- _Records for this exercise_:
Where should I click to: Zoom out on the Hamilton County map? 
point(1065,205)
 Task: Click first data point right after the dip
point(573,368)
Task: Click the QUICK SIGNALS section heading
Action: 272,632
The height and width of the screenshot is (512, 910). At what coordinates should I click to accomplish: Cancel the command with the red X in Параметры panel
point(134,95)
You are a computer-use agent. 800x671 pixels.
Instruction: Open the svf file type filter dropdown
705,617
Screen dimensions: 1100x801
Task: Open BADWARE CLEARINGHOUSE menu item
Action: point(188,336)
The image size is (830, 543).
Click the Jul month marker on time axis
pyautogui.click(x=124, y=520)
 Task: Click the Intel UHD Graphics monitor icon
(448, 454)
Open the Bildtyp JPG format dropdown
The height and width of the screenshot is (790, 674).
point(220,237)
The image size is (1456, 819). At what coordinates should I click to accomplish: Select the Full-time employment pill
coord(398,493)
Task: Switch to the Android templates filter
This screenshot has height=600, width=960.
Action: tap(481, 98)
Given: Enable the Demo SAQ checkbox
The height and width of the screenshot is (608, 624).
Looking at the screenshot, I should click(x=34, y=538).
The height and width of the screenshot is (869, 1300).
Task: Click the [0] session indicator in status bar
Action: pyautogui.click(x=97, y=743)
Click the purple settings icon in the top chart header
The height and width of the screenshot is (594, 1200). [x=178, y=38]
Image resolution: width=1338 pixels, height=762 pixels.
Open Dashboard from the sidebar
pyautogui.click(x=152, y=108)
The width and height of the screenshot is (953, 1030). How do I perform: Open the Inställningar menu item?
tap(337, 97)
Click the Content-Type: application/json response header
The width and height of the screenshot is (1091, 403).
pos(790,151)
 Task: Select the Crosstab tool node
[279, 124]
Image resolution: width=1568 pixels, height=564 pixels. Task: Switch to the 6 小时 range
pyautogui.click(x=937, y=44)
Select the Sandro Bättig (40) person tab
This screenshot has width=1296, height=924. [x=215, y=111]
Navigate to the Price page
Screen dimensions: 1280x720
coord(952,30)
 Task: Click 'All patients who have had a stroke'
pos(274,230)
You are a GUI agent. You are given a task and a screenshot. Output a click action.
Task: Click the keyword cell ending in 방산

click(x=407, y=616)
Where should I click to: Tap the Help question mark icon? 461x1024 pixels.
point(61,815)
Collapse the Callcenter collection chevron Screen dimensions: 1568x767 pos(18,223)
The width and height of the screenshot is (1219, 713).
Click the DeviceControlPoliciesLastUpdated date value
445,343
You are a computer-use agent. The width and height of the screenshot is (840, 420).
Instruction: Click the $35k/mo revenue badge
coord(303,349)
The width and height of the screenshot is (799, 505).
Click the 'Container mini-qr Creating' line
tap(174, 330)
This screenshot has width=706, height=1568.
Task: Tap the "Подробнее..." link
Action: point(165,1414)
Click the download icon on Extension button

- _Exercise_:
Scan the data above and state how many of its lines contain the string "agent", with no other content.

- _Task answer_:
3